Influenza claimed 50 more young lives in California this week, proving that a potent virus that arrived a virtual stranger in 2009 has gained the lead role in our winter dance with the disease.
The H1N1 virus -- the swine flu bug -- is circulating through susceptible groups, especially among a younger generation that often goes without vaccinations and had not been exposed to this strain, health authorities said Friday.
H1N1 has largely replaced last year's H3N2 strain and has already killed nearly 40 percent more people than last year's total, even though flu season has yet to reach its peak.
People line up for flu shots at a Walgreens in San Jose Saturday, Jan. 18, 2014.
People line up for flu shots at a Walgreens in San Jose Saturday, Jan. 18, 2014. (Patrick Tehan, Bay Area News Group)
In California, it has claimed the lives of 95 adults younger than 65, and 51 more deaths await confirmation as flu related. That would bring the total to 146 deaths, state epidemiologist Dr. Gil Chavez reported at a Friday news conference. The nine Bay Area counties and Santa Cruz County have reported 32 flu-related deaths this season.
That's a pattern similar to what was seen when H1N1 last circled the globe.
"The elderly, like in 2009, are not overwhelmingly getting infected," said Dr. Anthony Fauci, director of the National Institute of Allergy and Infectious Diseases. "They are seemingly protected from it."
In contrast, at this time last year, H3N2 dominated and killed many elders -- but only nine deaths were reported among Californians under 65.
The state does not track flu deaths for residents over 65, so information about the impact on that age group is mostly anecdotal.
Among this year's victims were 23-year-old Matthew Walker, of Santa Rosa, a healthy young man who enjoyed windsurfing and skateboarding. The experience of losing a son, his father, Cliff Walker, told NBC Bay Area, was "a ragged roller coaster ride, with a bad ending."
All but one of this year's deaths have been linked to the H1N1 virus.

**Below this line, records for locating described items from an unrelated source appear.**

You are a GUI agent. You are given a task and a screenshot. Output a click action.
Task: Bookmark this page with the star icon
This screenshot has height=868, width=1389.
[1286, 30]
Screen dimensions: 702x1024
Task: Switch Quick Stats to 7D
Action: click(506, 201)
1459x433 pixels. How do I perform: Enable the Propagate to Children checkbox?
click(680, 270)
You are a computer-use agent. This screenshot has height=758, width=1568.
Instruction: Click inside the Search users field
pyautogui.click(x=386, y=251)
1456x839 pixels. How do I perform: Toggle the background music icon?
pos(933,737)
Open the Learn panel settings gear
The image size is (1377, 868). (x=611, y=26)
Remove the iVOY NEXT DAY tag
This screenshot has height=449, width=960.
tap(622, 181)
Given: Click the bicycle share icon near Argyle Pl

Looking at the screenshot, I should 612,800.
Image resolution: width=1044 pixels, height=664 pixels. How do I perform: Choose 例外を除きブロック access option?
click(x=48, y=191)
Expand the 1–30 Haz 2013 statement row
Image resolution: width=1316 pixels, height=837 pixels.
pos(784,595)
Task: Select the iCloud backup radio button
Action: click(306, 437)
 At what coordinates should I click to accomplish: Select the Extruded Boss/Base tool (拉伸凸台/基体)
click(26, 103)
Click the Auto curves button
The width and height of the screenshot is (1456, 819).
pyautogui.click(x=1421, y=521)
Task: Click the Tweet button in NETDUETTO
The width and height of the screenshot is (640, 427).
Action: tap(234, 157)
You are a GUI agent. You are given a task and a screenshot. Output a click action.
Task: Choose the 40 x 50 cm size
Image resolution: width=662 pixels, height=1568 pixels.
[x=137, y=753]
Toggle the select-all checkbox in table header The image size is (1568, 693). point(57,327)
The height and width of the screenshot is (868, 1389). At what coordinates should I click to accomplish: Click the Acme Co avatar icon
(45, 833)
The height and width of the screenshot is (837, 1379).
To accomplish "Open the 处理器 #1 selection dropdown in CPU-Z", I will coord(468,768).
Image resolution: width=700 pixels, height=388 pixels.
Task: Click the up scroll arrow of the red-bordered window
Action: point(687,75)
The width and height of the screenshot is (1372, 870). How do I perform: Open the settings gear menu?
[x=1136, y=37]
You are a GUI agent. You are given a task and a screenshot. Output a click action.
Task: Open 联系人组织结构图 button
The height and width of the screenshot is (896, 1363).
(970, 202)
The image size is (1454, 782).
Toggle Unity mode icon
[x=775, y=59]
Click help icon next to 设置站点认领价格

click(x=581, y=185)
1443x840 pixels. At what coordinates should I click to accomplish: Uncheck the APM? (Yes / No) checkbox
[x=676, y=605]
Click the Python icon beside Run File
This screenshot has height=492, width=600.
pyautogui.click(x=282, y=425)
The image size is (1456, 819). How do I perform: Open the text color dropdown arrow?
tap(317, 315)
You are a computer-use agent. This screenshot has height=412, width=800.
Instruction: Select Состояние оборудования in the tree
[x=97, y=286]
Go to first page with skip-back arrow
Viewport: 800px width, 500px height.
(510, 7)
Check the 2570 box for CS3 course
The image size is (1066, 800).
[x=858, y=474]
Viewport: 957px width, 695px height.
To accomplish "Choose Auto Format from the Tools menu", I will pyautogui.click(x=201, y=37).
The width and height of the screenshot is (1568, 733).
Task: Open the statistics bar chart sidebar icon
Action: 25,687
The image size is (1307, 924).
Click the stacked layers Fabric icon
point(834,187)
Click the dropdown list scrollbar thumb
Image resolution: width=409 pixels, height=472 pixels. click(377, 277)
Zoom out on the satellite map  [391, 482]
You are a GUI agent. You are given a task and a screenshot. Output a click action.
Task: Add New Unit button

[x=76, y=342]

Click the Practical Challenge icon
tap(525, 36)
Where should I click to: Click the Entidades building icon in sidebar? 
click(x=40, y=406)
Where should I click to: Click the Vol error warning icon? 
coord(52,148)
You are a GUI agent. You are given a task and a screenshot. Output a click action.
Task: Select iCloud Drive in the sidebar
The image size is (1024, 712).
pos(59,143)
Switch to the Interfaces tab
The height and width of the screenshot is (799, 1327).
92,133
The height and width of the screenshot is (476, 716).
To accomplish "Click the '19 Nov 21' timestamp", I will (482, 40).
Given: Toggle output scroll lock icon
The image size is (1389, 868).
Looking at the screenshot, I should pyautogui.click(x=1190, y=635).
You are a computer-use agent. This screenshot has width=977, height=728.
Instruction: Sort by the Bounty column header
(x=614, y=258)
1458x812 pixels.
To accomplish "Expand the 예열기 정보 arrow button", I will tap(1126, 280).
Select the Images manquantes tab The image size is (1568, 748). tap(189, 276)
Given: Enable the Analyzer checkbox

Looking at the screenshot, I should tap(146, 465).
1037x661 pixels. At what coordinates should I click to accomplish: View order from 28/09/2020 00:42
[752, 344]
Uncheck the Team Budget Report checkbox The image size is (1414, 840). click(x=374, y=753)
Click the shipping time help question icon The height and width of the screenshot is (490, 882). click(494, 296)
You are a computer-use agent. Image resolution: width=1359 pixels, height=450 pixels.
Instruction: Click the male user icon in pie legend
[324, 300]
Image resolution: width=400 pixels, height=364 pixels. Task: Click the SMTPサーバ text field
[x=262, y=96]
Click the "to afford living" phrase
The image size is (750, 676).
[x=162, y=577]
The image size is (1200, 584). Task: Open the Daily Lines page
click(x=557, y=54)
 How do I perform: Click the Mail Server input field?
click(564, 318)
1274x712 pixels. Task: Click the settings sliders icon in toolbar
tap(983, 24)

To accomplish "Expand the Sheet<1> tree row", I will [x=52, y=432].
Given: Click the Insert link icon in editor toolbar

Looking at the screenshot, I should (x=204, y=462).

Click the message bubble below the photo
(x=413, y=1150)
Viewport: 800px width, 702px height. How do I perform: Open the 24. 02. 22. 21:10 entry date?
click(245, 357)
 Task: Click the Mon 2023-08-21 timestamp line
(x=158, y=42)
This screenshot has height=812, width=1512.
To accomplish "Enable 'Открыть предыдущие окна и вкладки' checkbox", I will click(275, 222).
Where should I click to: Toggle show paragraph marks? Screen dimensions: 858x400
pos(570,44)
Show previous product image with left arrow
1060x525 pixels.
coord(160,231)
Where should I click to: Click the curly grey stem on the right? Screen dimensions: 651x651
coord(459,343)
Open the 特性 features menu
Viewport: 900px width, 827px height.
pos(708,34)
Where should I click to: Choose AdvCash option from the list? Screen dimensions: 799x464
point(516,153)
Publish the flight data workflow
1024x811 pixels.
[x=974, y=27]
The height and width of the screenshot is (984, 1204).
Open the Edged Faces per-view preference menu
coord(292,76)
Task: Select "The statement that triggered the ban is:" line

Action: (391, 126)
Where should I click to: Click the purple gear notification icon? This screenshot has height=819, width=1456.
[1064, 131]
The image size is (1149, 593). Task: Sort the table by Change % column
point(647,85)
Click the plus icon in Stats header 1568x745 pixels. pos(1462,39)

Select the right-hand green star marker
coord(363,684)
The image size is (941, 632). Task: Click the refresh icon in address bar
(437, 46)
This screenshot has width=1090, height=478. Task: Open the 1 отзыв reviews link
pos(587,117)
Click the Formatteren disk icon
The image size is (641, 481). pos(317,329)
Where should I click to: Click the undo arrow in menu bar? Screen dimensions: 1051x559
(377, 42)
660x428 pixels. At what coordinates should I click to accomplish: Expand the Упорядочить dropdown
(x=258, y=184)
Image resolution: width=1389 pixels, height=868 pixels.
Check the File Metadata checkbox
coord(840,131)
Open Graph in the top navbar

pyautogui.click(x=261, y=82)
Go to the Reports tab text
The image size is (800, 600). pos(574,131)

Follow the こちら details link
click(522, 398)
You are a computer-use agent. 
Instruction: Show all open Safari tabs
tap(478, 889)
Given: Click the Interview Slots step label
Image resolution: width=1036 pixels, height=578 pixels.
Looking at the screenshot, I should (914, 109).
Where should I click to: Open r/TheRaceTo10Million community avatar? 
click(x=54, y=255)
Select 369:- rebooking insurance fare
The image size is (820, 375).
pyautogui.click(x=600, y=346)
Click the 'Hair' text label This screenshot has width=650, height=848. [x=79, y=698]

Most occurred in Californians who, unlike Walker, had a pre-existing medical condition, such as chronic heart disease, asthma or a suppressed immune system, or were pregnant, according to Chavez.
One of the newly reported deaths was a child who lived in Riverside County. In all, the illness has claimed the lives of three children under age 10, including one in San Mateo County.
Despite such tragedies, the good news is that H1N1 is less deadly than it was during the peak of the 2009 pandemic, and that is because we're better protected, Fauci said. It is one of the strains included in the current flu vaccine, which usually shields people exposed to the virus. And many who have been sick before have developed antibodies to it.
There are several reasons why younger people seem so vulnerable. Significantly, as a group, they are less likely to be vaccinated than elders.
Some scientists think the genetic structure of H1N1 targets the lungs, while H3N2 tended to attack the upper respiratory system. A mutation in an amino acid called D225G might allow H1N1 to bind more effectively to lung cells, making us more susceptible to pneumonia and death.
And younger people may have not acquired immunity through previous exposure. Forms of the H1N1 virus were detected in the 1930s, then in the mid-1950s and again in 1971, according to flu tracker and biomedical researcher Henry Niman of the Pennsylvania company Recombinomics, Inc. It appeared again -- in significantly altered form -- in 2009.